◆ WRITTEN EXERCISE 1 ◆
According to the dining diary, in what year did Ray Alvarez take over Ray's Candy Store?
◆ WRITTEN EXERCISE 2 ◆
Print the passage of the dining diary starting with "Owner and Iranian" and going on through "the interior attest.".
◆ WRITTEN EXERCISE 3 ◆
Write what comes next in the dining diary, picking up right after its last sentence.

◆ PROVIDED TEXT ◆

((

Many of my best dining experiences never make it to the page: If an eating establishment doesn’t merit a first look, dish of the week, point on a map, or paragraph in a feature story, it often disappears. Those fleeting encounters with restaurants are often the most enjoyable. Accordingly, I resolved to keep an informal diary reflecting my unvarnished daily experiences. Here’s the sixth installment and here’s last week’s edition.
Owner and Iranian Navy veteran Ray Alvarez survived a brutal attack recently but is recovering and again working the fryers in the back of Ray’s Candy Store, the cherished soda fountain that he took over in 1974, but which is doubtlessly much older judging by the vintage soda pulls and a green linoleum counter so old and worn it looks like a photo of a supernova. As you probably know, the former newsstand and continuing soda fountain —famous for its classic chocolate egg creams — is now foremost a frying emporium, as hand-lettered signs plastered on every square inch of the interior attest.
You can get their signature fried Oreos, and even a hot dog or two, but my favorite is their french fries, which Ray is pleased to identify as Belgian. They are often twice fried, but they are served with a paper coffee cup of ketchup rather than fritessaus. At $7, they may seem a little expensive — until you see the size of the carryout container, which you should carry across the street to Tompkins Square Park. If you can’t get into Superiority Burger just up the block, this is a great vegan alternative. 113 Avenue A, between 7th Street and St. Marks Place, East Village
A new stretch to snack
Some of you may remember when the LIRR underpass on Flushing’s Main Street was lined with windows selling snacks seemingly aimed at railroad travelers, things you could hold in your hand and nibble without much mess: scallion pancakes the size of dinner plates fried to order and folded in a glassine envelope, steamed bao bulging not only with char siu pork but with fillings like mustard greens and salted egg yolk, and fish balls on a stick in several flavors.

))

◆ STORED DATA ◆
((

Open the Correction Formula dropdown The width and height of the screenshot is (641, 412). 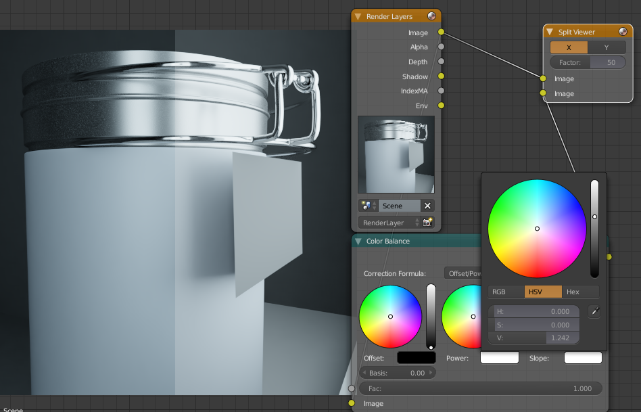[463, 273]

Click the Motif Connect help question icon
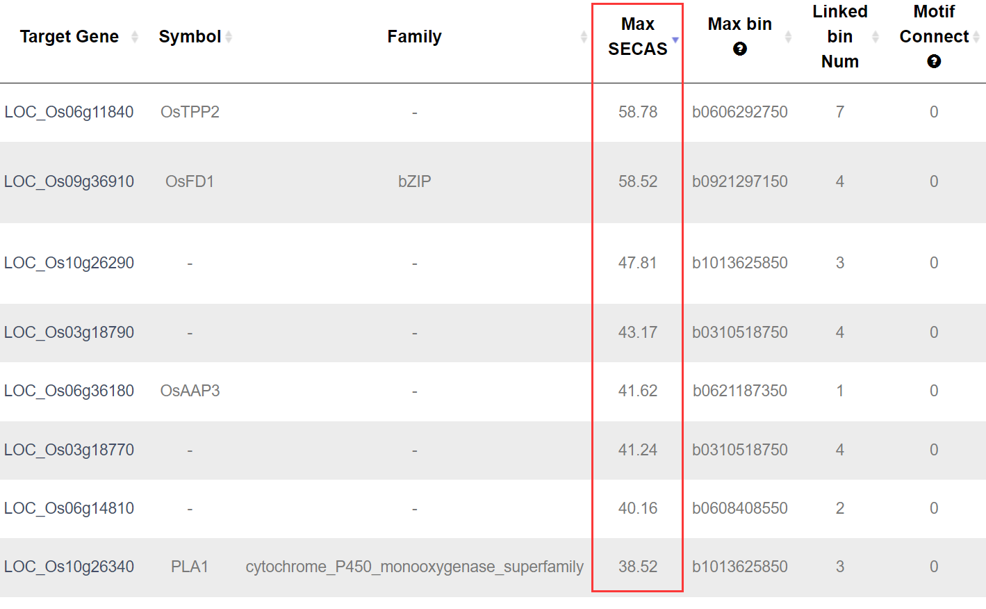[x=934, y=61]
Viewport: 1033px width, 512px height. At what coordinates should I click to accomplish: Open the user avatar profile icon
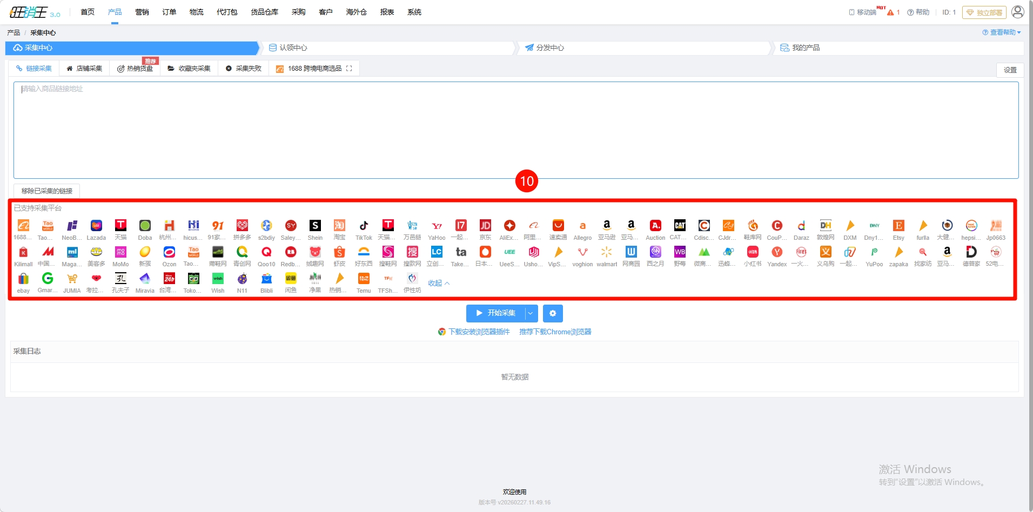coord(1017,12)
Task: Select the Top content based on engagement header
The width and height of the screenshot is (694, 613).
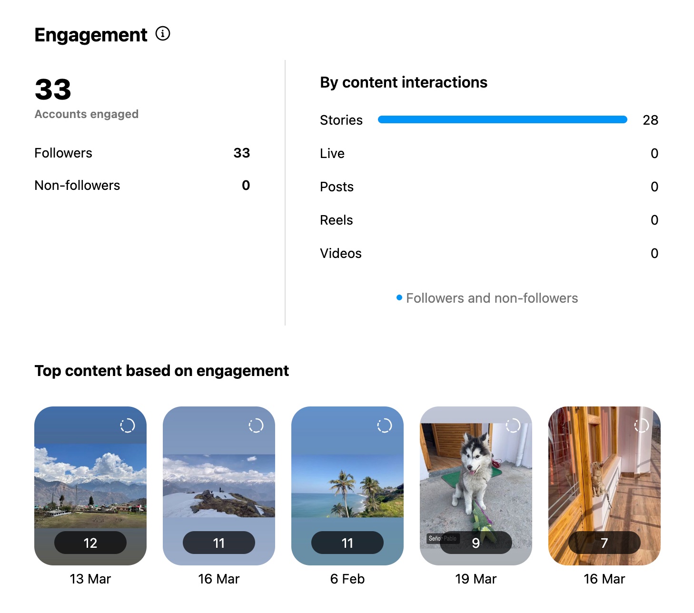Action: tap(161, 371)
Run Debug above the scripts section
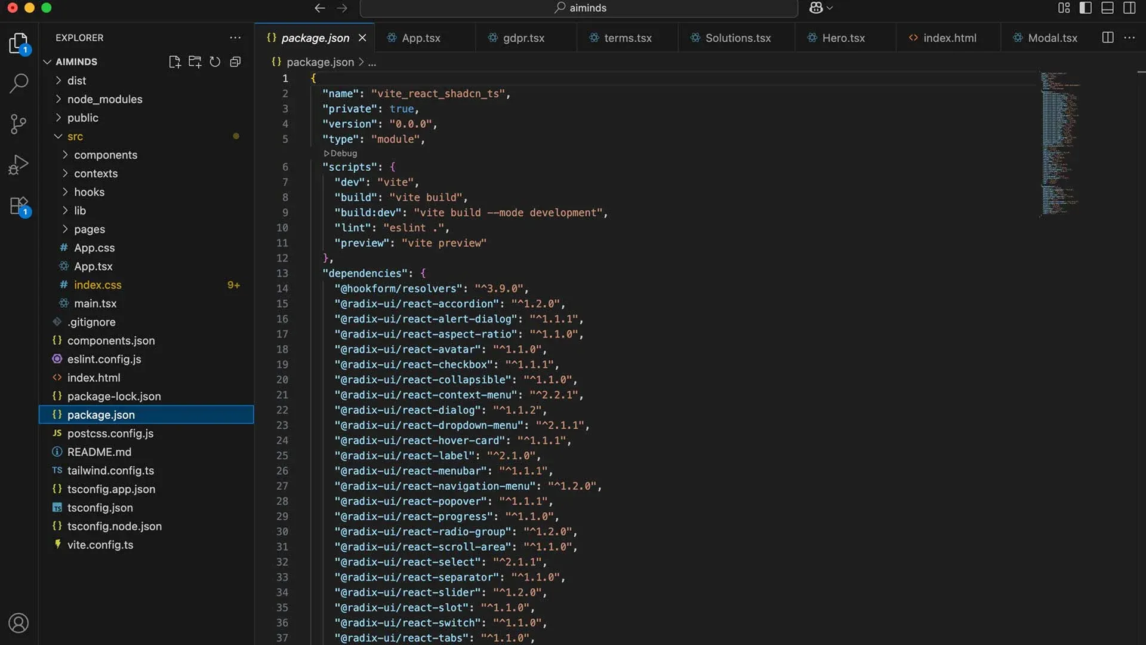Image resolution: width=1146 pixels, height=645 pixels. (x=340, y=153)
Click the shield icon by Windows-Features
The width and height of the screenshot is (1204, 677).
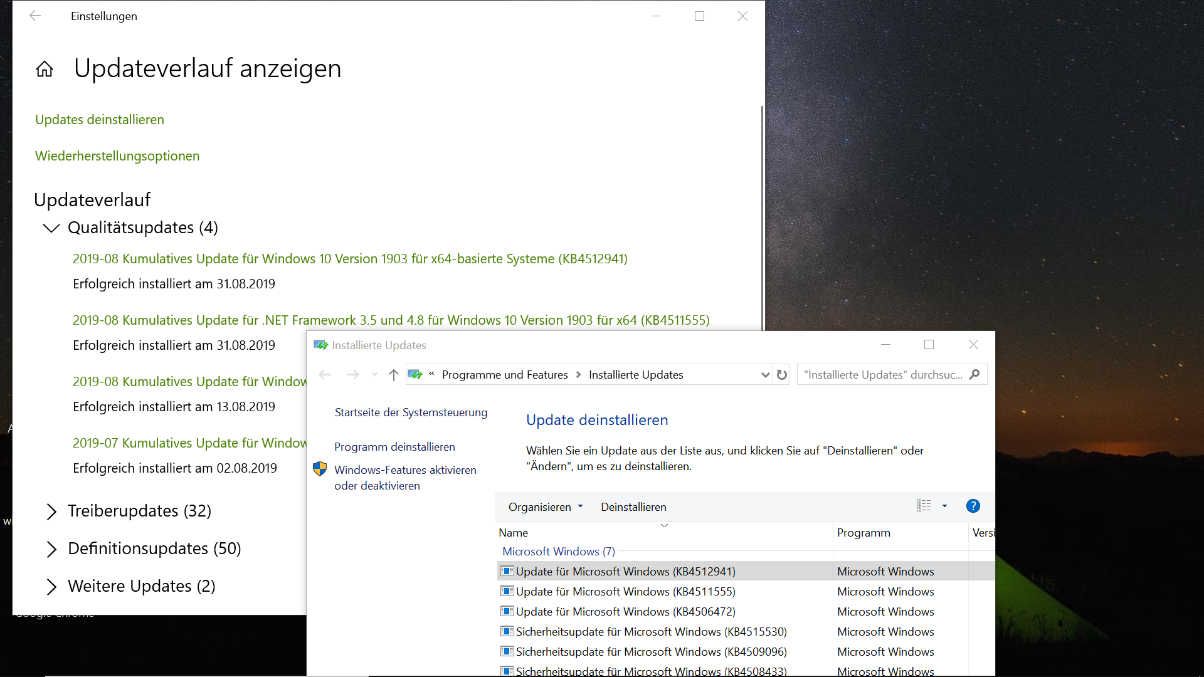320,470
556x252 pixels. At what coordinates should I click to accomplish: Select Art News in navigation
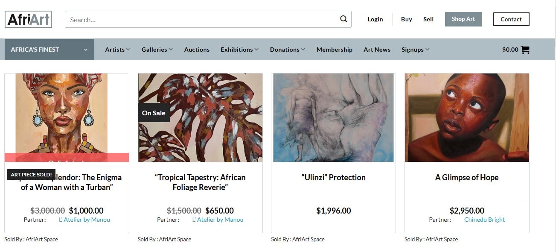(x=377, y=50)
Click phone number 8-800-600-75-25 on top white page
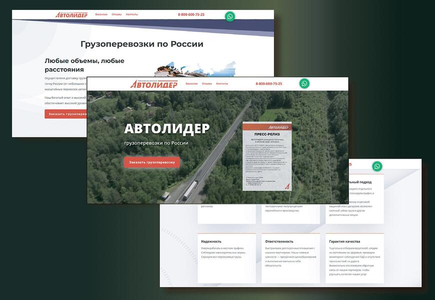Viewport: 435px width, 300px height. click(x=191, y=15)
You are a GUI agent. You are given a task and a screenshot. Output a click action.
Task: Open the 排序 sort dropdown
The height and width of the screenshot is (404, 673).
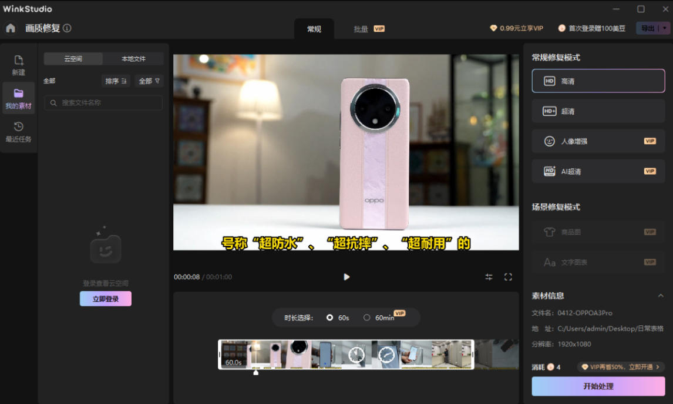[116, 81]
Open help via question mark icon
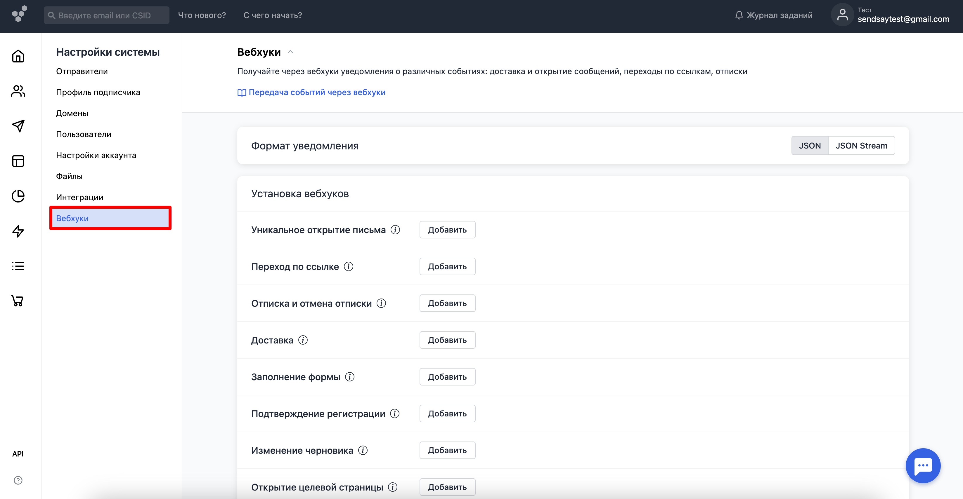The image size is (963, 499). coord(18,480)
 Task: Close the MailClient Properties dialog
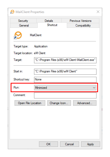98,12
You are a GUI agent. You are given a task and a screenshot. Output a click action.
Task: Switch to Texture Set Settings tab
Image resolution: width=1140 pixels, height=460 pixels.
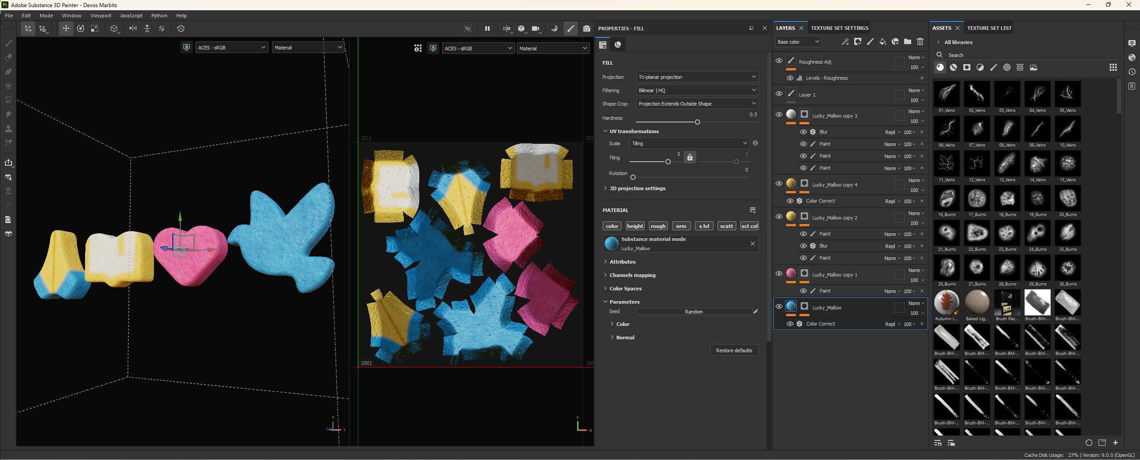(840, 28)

))

◆ RESULT 1 ◆
1974

◆ RESULT 2 ◆
Owner and Iranian Navy veteran Ray Alvarez survived a brutal attack recently but is recovering and again working the fryers in the back of Ray’s Candy Store, the cherished soda fountain that he took over in 1974, but which is doubtlessly much older judging by the vintage soda pulls and a green linoleum counter so old and worn it looks like a photo of a supernova. As you probably know, the former newsstand and continuing soda fountain —famous for its classic chocolate egg creams — is now foremost a frying emporium, as hand-lettered signs plastered on every square inch of the interior attest.

◆ RESULT 3 ◆
When renovation banished the windows a couple of years ago, I mourned their loss, but now a similar collection of vendors has appeared on the block of Roosevelt Avenue just west of Main on the north side of the street. I snacked my way down it recently and here are a few of the things I ate.
Lao Jie Shi Fang (135-45 Roosevelt Avenue) sports a black awning that reads: “Main business: fried buns, fried dumplings, breakfast. Attached: spicy hot pot, noodles.” Indeed the display of buns, sausages, and skewered items like turnip cakes and fish balls in buckets is so beguiling that I was drawn to the window like a pair of plyers to a magnet. A few types of plump pink links were available, labeled Taiwanese sausages ($3), and I chose the one dusted with red spice powder. The worker behind the counter grabbed one with a gloved hand and thrust it onto a wooden stick. It was grainy and porky, with maybe a little star anise flavor — and irresistible.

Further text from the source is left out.